Plant salt tolerance
Most of the water on Earth is seawater, each kilogram of which contains about 35 g of salts, and yet most plants cannot grow in this solution; less than 0·2% of species can develop and reproduce with repeated exposure to seawater. These 'extremophiles' are called halophytes. Improved knowledge of halophytes is of importance to understanding our natural world and to enable the use of some of these fascinating plants in land re-vegetation, as forages for livestock, and to develop salt-tolerant crops. In this Preface to a Special Issue on halophytes and saline adaptations, the evolution of salt tolerance in halophytes, their life-history traits and progress in understanding the molecular, biochemical and physiological mechanisms contributing to salt tolerance are summarized. In particular, cellular processes that underpin the ability of halophytes to tolerate high tissue concentrations of Na+ and Cl−, including regulation of membrane transport, their ability to synthesize compatible solutes and to deal with reactive oxygen species, are highlighted. Interacting stress factors in addition to salinity, such as heavy metals and flooding, are also topics gaining increased attention in the search to understand the biology of halophytes. Halophytes will play increasingly important roles as models for understanding plant salt tolerance, as genetic resources contributing towards the goal of improvement of salt tolerance in some crops, for re-vegetation of saline lands, and as 'niche crops' in their own right for landscapes with saline soils.
The effect of salinity on plant-available water
Aims Plant-available water is determined by soil matric and osmotic potential. The effect of salinity is a combination of the osmotic potential, the plant’s capacity to osmotically adjust, and the specific toxicity of the salt.

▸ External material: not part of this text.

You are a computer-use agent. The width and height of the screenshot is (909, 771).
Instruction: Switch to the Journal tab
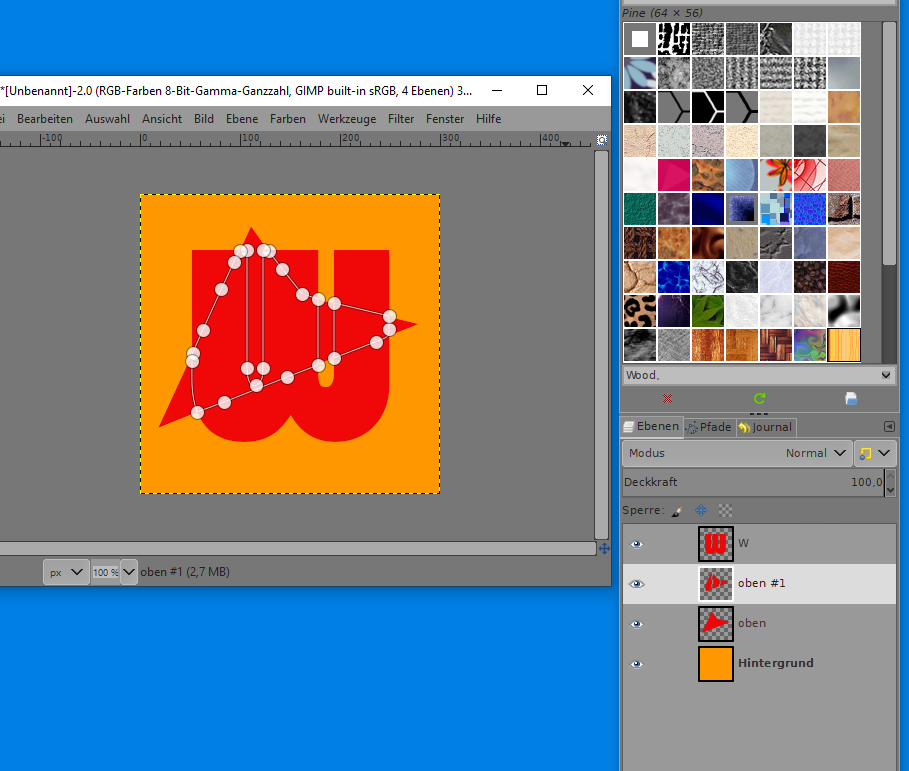click(766, 427)
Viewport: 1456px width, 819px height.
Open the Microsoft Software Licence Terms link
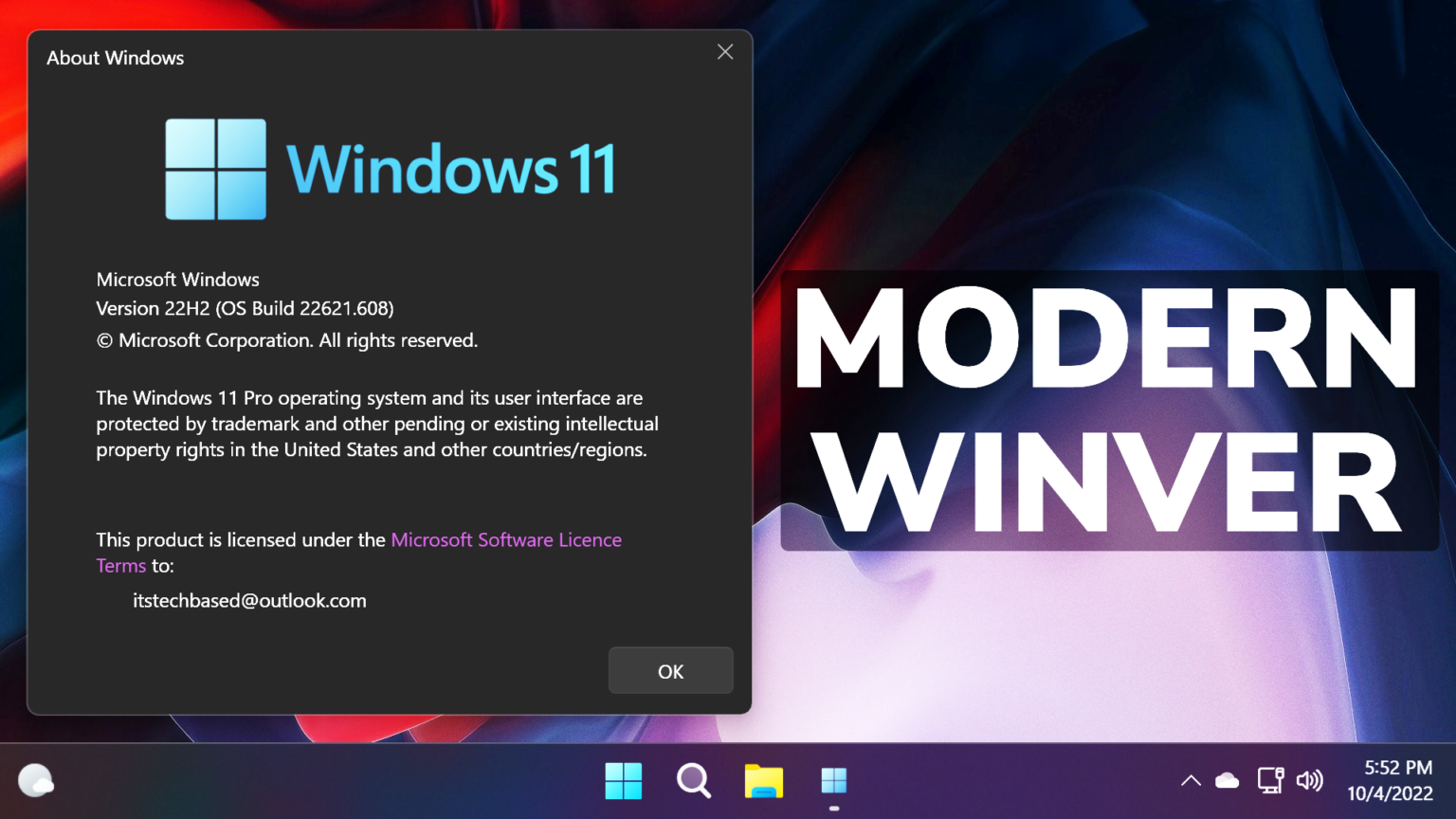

Our aim was to better understand the relative importance of these components in a soil where the relationship between soil solution composition and soil water content had been characterized. Method The capacity of wheat ( Triticum aestivum L.) and chickpea ( Cicer arietinum L.) to extract water from a saline soil was examined by imposing water stress on established plants, which were then grown until permanent wilting point (PWP) was reached. Results Wheat extracted soil moisture to lower potentials (−1.2 MPa) than chickpea (−0.80 MPa) in 0 NaCl treatments. Where salinity was low to moderate, plants extracted water to a PWP determined by the combined total of matric and osmotic potentials. Wheat extracted water to PWP in salinity treatments producing saturated-paste electrical conductivity (EC se ) of up to 5.3 dS/m, and chickpea to 2.9 dS/m. Conclusions As salinity increased, the effects of specific ion toxicity dominated, and water extraction by plants was significantly lower than that predicted on the basis of the total soil water potential.